En premier lieu, l’emploi des ETPT vacataires attribués est parfois fléché par l’administration centrale en fonction d’orientations nationales (par exemple, pour renforcer le service d’exécution des peines ou celui des tutelles). Si ces objectifs nationaux sont parfaitement légitimes, les chefs de cour restent néanmoins très attachés à la souplesse d’affectation et à la libre disposition de ces « crédits vacataires » qu’ils peuvent engager sur les secteurs d’activité les plus en difficulté de leur ressort.
En deuxième lieu, l’importance de ces emplois est devenue telle qu’elle influe désormais sur les durées d’affectation de ces agents : la situation du marché du travail permettant de recruter des personnes ayant un niveau élevé de formation générale, celles-ci assimilent rapidement les spécificités du poste d’affectation et, dans la plupart des cas, deviennent très vite opérationnelles. Aussi, là où, pour des considérations tenant souvent à des conséquences financières (paiement d’indemnités de chômage), prédominaient des contrats courts (trois mois), le souci d’efficacité tend, le plus souvent et notamment dans des situations peu ou prou assimilables à des comblements de postes de titulaires, à privilégier l’allongement de la durée des contrats (entre six et dix mois) plutôt que d’émietter sur la même durée de multiples contrats de courte durée.
S’agissant de recrutements temporaires et sans perspective de renouvellement d’une année sur l’autre, le recours aux vacataires ne saurait constituer une solution pérenne, même si cela tend à le devenir du fait de la pratique actuelle au sein du ministère de la justice : les chefs de juridiction et les directeurs de greffe restent en attente de ces affectations afin de maintenir le niveau d’activité des juridictions.
B. L’affectation de magistrats ou fonctionnaires placés.
1-Les magistrats placés sont appelés à remplacer temporairement les magistrats de leur grade des tribunaux de première instance et de la cour d'appel qui se trouvent empêchés d'exercer leurs fonctions du fait de congés de maladie, de longue maladie, pour maternité ou adoption ou du fait de leur participation à des stages de formation, ou admis à prendre leur congé annuel.

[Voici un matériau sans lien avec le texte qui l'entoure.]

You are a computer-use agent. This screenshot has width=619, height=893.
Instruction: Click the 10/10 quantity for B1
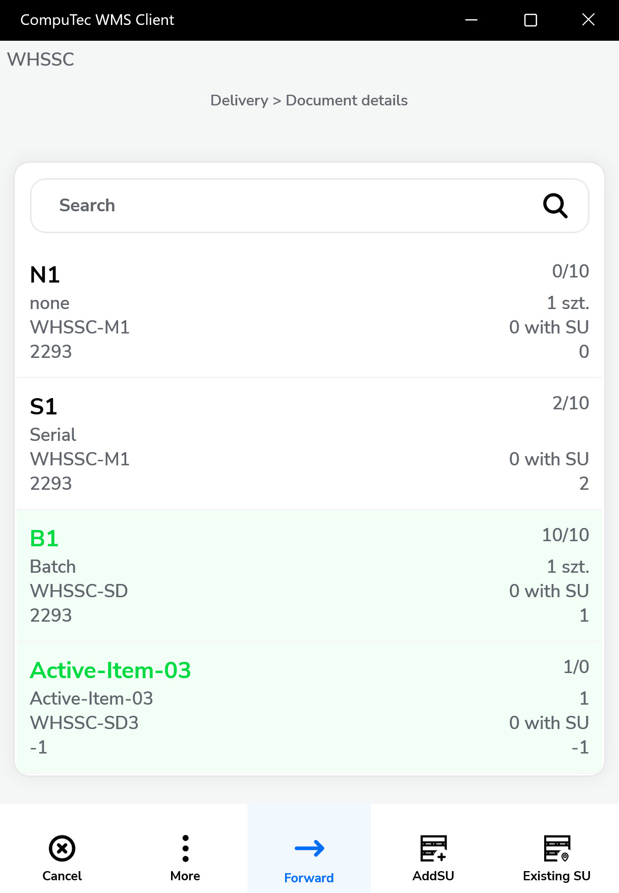(x=565, y=535)
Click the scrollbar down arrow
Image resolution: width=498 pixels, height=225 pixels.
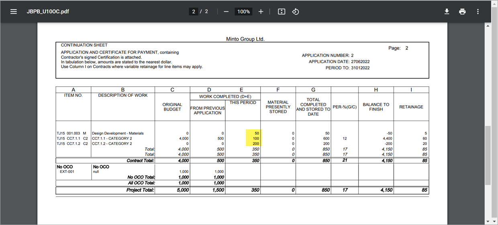point(488,221)
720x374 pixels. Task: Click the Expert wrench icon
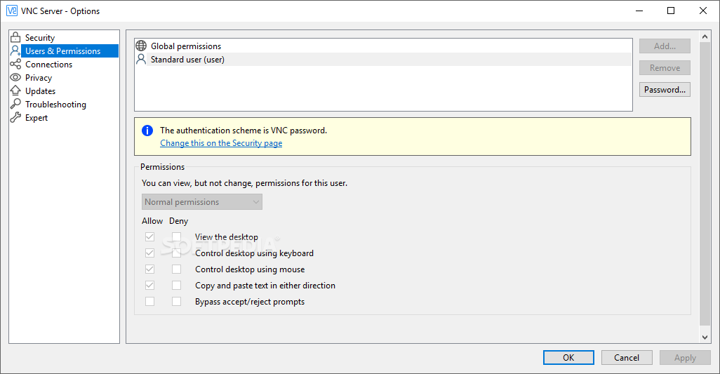pyautogui.click(x=15, y=118)
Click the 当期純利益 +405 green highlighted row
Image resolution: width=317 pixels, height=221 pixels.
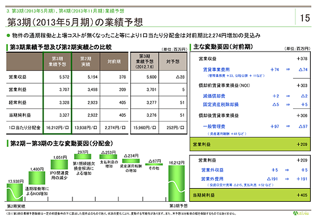point(250,195)
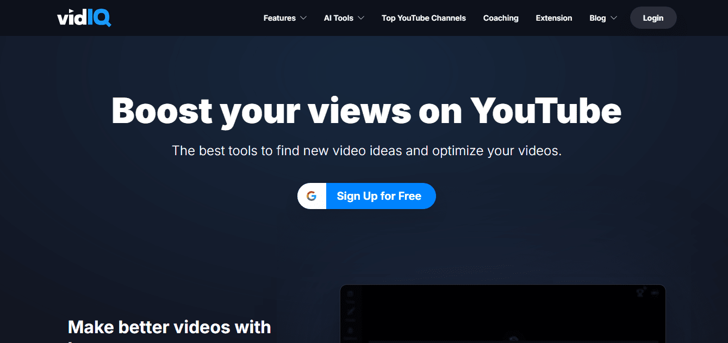The width and height of the screenshot is (728, 343).
Task: Expand the Blog chevron menu
Action: click(x=614, y=17)
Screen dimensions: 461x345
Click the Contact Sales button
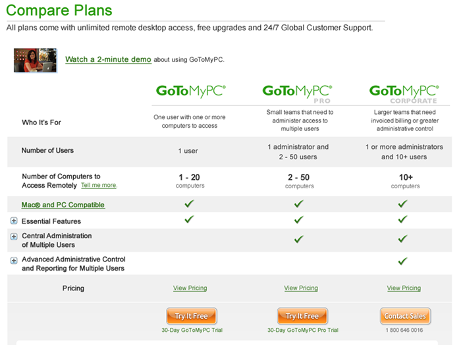coord(405,316)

Ils peuvent, en outre, être temporairement affectés dans ces juridictions pour exercer, pendant une durée qui n'est pas renouvelable et qui ne peut excéder huit mois, les fonctions afférentes à un emploi vacant de leur grade.

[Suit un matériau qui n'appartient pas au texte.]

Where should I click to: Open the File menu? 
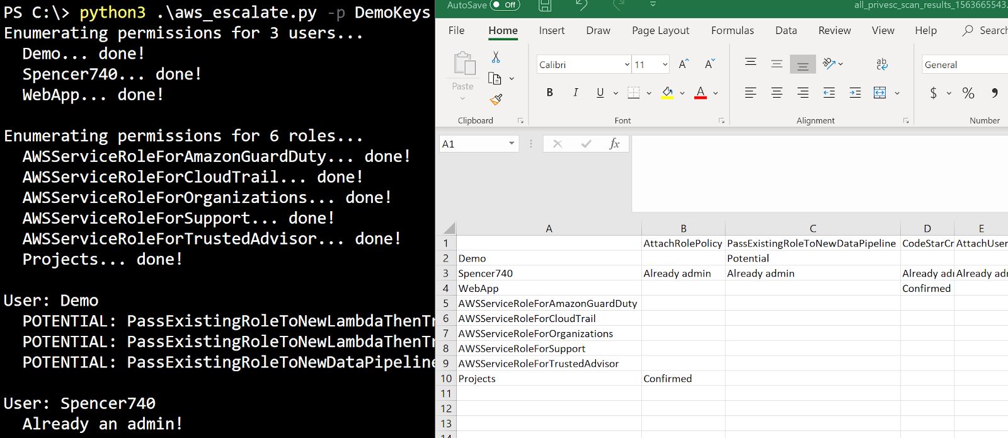pos(456,30)
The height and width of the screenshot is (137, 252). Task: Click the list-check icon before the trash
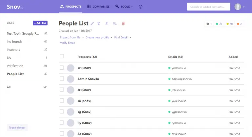115,24
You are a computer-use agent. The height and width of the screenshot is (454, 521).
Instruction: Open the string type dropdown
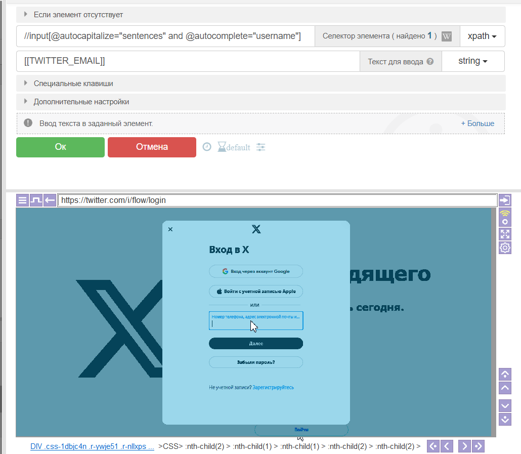click(473, 61)
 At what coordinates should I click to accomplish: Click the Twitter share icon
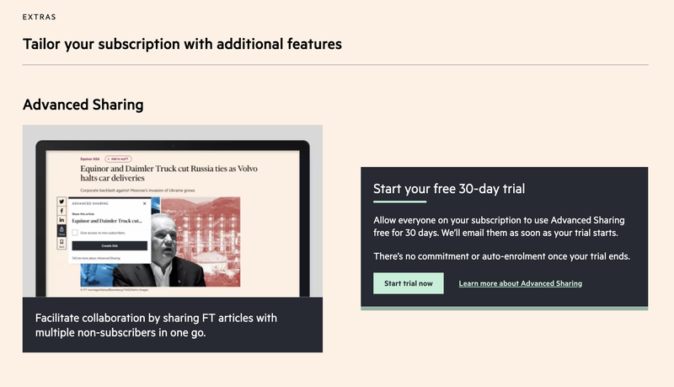pyautogui.click(x=62, y=202)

Ils peuvent enfin, pour une durée qui n'est pas renouvelable et qui ne peut excéder huit mois, être temporairement affectés dans un tribunal de première instance, ainsi qu'à la cour d'appel pour les magistrats du premier grade, pour renforcer l'effectif d'une juridiction afin d'assurer le traitement du contentieux dans un délai raisonnable.
S'il s'agit de magistrats du siège et sauf consentement de leur part à un changement d'affectation, ils demeurent en fonctions jusqu'au retour du magistrat dont ils assurent le remplacement, ou jusqu'au terme fixé à leur affectation temporaire par l'ordonnance du premier président. A défaut d'assurer un remplacement ou d'être temporairement affectés dans les conditions ci-dessus, ces magistrats exercent des fonctions du siège ou du parquet du niveau hiérarchique auquel ils appartiennent au TGI du siège de la cour d'appel à laquelle ils sont rattachés ou au TGI le plus important du département où est située cette cour.
Ces magistrats ne peuvent en aucun cas exercer les fonctions de « placés » pendant une durée supérieure à six ans. A l’issue d’une période de deux ans[19], ils peuvent demander à être « assis » et, à l'issue des six ans, ils le sont automatiquement[20].
2-Les magistrats et fonctionnaires placés sont des ressources à la disposition des chefs de cour pour soutenir, après qu’un diagnostic partagé a été posé avec les chefs de juridiction, des projets susceptibles d’assurer une amélioration de l’organisation ou du fonctionnement des services par l’apport de personnels supplémentaires, en quantité ou en qualité.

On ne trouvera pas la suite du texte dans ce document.